:: Records supplied

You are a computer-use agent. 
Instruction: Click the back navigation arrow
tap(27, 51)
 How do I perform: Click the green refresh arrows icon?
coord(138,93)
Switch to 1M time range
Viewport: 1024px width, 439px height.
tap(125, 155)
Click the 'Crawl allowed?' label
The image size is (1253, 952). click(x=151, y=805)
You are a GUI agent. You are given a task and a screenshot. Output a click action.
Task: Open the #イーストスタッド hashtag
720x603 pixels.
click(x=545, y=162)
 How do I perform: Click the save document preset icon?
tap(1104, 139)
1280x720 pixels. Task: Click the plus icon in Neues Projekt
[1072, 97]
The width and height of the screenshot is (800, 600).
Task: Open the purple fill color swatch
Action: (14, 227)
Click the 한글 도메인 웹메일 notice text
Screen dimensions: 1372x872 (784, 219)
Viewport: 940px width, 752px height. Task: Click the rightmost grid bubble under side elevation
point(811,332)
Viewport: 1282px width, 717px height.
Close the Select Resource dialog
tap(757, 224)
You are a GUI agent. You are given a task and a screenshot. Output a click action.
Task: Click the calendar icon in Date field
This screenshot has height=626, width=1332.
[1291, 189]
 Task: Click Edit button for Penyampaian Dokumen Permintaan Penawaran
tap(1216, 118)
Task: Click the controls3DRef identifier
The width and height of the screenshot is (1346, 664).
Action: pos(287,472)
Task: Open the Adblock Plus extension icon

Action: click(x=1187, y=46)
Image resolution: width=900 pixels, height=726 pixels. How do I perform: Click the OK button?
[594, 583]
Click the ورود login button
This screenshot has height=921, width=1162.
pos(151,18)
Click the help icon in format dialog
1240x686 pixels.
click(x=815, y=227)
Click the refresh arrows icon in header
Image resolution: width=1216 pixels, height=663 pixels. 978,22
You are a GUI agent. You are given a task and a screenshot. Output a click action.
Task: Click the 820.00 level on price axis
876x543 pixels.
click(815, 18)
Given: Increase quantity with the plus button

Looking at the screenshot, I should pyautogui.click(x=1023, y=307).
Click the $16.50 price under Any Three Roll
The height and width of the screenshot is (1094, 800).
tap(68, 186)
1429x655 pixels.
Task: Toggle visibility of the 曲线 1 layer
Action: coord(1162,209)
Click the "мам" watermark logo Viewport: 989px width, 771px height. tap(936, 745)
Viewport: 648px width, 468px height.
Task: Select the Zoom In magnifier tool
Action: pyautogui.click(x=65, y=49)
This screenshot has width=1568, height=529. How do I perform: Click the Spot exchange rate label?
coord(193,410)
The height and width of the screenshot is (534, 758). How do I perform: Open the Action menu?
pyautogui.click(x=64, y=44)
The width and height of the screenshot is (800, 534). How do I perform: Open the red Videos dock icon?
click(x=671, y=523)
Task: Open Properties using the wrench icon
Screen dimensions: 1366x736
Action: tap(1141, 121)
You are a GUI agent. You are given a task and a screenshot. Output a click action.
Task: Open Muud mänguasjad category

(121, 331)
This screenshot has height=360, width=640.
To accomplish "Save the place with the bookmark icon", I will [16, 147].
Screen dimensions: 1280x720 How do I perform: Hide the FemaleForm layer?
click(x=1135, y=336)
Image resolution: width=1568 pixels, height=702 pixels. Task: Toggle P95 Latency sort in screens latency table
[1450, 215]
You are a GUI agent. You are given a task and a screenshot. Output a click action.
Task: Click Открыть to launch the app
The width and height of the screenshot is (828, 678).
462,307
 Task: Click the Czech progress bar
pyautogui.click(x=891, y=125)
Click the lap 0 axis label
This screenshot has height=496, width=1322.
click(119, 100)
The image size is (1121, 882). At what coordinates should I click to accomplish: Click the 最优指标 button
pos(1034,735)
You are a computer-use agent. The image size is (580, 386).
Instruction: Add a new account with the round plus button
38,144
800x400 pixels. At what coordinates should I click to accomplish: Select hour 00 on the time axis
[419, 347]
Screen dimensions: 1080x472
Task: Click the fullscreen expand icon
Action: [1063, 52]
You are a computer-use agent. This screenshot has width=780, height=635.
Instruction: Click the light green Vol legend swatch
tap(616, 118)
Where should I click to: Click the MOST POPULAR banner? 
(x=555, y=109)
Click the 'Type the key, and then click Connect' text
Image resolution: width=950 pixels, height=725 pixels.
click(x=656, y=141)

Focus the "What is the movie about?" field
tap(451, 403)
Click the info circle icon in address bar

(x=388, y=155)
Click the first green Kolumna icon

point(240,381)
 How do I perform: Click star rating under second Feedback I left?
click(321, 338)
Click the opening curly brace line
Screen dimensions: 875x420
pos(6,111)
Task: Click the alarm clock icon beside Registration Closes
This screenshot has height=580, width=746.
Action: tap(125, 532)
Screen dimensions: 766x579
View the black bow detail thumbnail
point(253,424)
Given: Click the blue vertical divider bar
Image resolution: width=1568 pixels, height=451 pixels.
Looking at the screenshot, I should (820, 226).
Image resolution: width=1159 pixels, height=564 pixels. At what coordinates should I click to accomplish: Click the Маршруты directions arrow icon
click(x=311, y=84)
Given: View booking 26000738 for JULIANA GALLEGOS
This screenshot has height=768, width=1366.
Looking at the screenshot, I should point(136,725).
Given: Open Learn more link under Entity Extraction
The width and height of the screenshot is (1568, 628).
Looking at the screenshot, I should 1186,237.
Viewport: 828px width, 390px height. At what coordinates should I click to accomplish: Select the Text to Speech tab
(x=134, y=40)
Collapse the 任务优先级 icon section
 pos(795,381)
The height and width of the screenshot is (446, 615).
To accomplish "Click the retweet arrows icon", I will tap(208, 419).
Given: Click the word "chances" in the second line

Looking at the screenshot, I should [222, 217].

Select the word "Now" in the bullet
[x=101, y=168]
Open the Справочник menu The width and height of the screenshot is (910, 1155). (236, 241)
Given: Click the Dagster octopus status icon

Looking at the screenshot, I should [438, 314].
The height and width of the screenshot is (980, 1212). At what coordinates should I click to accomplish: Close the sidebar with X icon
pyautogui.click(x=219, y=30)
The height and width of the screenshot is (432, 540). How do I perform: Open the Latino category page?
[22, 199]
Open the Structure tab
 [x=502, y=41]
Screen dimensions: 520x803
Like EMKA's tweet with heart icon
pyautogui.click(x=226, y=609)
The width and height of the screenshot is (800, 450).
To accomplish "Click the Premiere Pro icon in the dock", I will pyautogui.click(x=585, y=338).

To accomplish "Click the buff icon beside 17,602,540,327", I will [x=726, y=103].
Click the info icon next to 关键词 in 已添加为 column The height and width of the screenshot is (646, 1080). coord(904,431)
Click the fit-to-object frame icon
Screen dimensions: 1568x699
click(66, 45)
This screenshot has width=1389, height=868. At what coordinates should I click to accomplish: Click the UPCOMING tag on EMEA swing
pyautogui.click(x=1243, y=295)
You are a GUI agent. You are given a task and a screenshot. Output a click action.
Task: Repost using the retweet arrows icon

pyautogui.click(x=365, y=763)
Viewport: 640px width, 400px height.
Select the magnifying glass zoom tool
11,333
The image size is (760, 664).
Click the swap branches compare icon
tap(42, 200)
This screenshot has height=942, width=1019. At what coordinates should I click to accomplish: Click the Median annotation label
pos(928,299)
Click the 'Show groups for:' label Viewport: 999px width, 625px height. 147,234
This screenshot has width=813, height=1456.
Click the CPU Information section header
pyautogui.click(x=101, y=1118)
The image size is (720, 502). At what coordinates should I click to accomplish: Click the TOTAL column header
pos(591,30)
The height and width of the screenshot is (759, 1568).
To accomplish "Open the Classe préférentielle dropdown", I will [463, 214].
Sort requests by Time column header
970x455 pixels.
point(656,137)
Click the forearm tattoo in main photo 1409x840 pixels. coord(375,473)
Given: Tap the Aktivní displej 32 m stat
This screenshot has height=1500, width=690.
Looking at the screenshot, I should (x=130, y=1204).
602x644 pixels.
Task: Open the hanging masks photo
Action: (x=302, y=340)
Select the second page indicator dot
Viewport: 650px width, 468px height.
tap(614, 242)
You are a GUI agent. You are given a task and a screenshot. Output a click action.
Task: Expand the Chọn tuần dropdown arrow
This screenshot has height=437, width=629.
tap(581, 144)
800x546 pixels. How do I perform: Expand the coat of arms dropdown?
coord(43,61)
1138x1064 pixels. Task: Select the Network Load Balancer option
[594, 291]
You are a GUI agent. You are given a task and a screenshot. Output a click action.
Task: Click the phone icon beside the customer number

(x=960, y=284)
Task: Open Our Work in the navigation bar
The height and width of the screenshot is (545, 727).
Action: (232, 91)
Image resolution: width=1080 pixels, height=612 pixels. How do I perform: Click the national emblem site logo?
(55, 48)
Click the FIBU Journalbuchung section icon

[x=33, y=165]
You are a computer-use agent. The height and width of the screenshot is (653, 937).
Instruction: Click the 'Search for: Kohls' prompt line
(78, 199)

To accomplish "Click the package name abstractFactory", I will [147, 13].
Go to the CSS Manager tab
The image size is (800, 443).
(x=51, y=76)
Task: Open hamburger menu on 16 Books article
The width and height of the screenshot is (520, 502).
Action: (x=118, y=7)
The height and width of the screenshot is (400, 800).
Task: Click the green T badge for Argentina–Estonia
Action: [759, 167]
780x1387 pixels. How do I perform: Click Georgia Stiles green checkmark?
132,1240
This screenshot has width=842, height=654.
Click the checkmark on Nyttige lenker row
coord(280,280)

::::

◆ Task instructions ◆
Only a number is needed here: how many lines of the data include the word "will"?

◆ Your solution ◆
6